Weekly Summary
May 9, 2026
This week our essays circled around a common question: what happens when a civilization continues to optimize systems whose underlying purpose, legitimacy, or structure has already begun to weaken?
The week moved from political order, to education, to artificial intelligence, and finally to the symbolic rituals of late-stage institutional culture. Beneath each essay was the same tension: the difference between maintaining appearances and renewing foundations.
Monday’s essay, “Are We at the End of the Third American Republic?” argued that Americans often mistake constitutional continuity for regime continuity. Drawing on the French habit of openly renumbering republics after legitimacy collapses, the piece proposed that the United States has already lived through multiple political orders while pretending it has remained structurally unchanged since 1789.

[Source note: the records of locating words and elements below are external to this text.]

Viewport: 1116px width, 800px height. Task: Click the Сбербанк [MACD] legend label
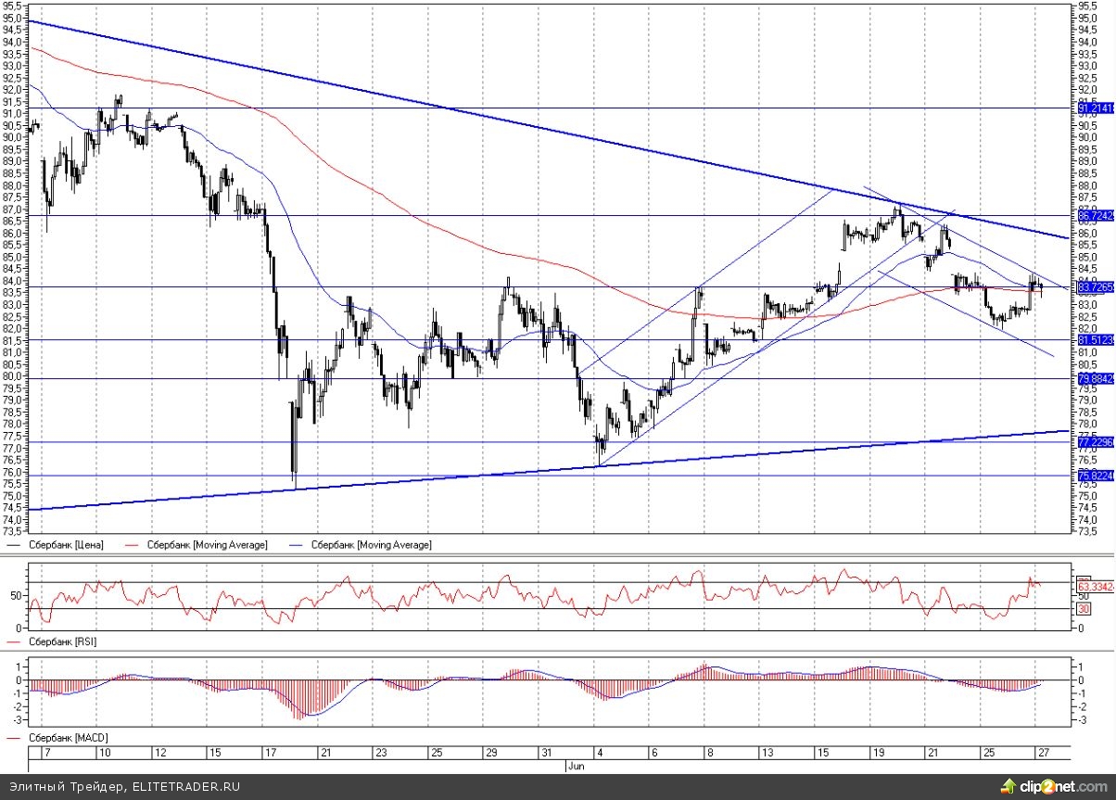coord(66,738)
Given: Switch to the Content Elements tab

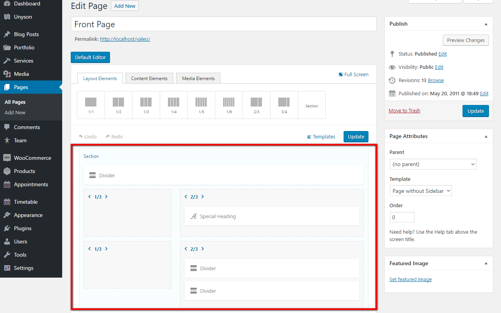Looking at the screenshot, I should [149, 79].
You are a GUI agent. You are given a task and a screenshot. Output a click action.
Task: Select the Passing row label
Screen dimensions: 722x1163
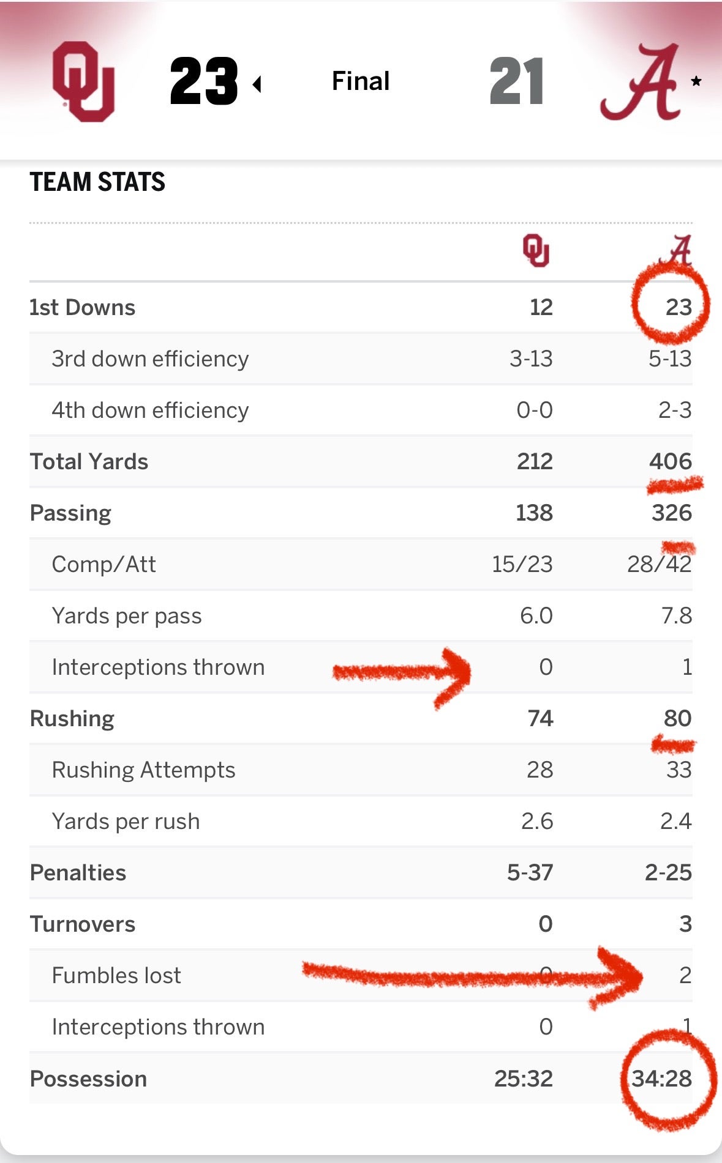[71, 513]
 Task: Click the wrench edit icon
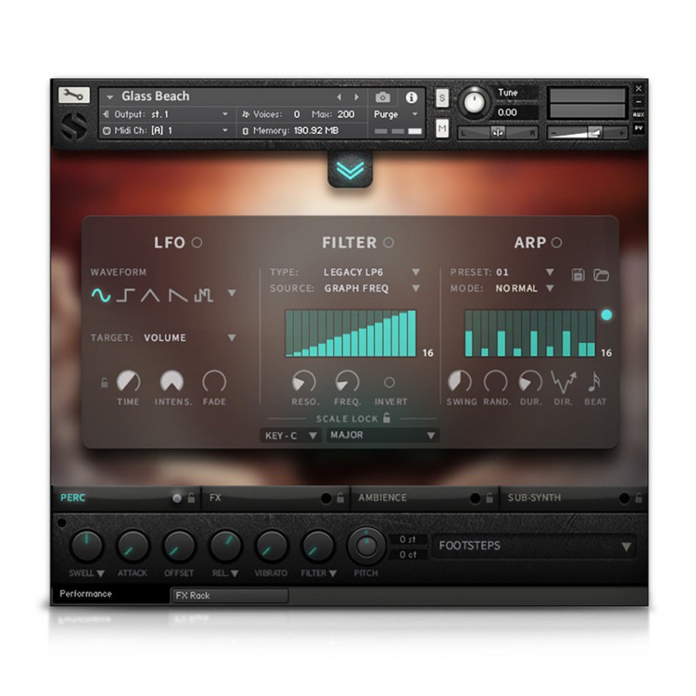click(74, 96)
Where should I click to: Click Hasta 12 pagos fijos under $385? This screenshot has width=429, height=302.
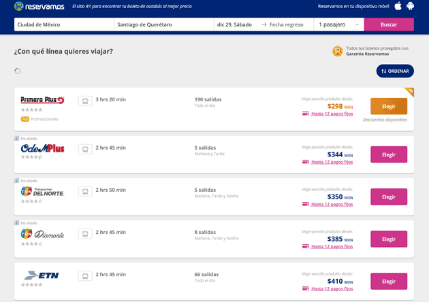[332, 246]
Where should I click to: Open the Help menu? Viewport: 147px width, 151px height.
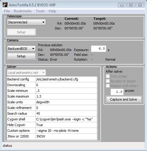point(52,11)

The argument was not that America is collapsing tomorrow, but that the New Deal managerial order may be showing signs of exhaustion: declining institutional trust, administrative overreach, elite fragmentation, debt strain, and a widening gap between formal constitutional language and operational reality. France would likely call this a regime transition. Americans call it polarization.
Wednesday’s essay, “Before Optimization,” shifted from politics to formation itself. Using the film Chasing Mavericks as a lens, the essay explored the older idea that true teaching begins not by accelerating desire, but by judging whether the desire itself is rightly ordered.
Modern systems assume aspiration is self-justifying and immediately move toward optimization. Frosty Hesson, by contrast, first asks whether Jay Moriarity is fit for the reality he seeks to enter. The essay connected this to Dr. Joseph Palmour’s (Ph.D., Georgetown) framework of aligning wish, deliberation, and choice: before we optimize action, we must examine whether the wish itself is proportionate, survivable, and true.
That concern flowed directly into Friday’s essay, “Prometheus in the Classroom.” Here the focus turned to artificial intelligence and education. The central claim was that much of the current AI enthusiasm rests on an unexamined assumption: that the nineteenth-century industrial school model remains fundamentally sound and simply needs more powerful tools layered on top of it.
Instead of rethinking the structure itself — time, authority, memory, difficulty, formation — we attempt to animate a hollowed institutional shell with increasingly sophisticated technology. The essay argued that AI represents a Promethean form of power: immensely capable, but incapable of supplying its own ends. Intelligence without wisdom becomes dangerous precisely because it optimizes systems that no longer know what they are for.
For paid subscribers, “The Pageant of Inclusion in a Collapsing House” extended these themes into culture and legitimacy. The essay examined the peculiar atmosphere of the post–Cold War decades, when many Western elites assumed history itself had effectively ended. Once the framework of liberal modernity came to be treated as permanent, public life increasingly shifted away from foundational questions and toward representational ones.
The deeper concern was not inclusion itself, but the way symbolic representation gradually became a substitute for civilizational confidence. As institutions weakened internally, elite culture became increasingly fixated on diversifying the appearance of institutions whose long-term coherence was rarely questioned. The schools declined while the brochures improved. Institutional trust cratered while symbolic milestones multiplied. The house weakened structurally while the moral signage became more elaborate.
Taken together, this week’s essays formed a single arc:
A society uncertain of its foundations often becomes obsessed with optimization, representation, and technique because those are easier than refounding purpose itself.
Or put differently:
When civilizations lose confidence in what they are for, they often become extraordinarily skilled at managing appearances.
Next week, the focus turns more explicitly toward myth, technology, and moral order through the Pandora and Prometheus framework already emerging beneath these essays: the ancient question of what happens when power outruns wisdom — and whether a civilization still possesses the moral architecture necessary to govern the fire it has stolen.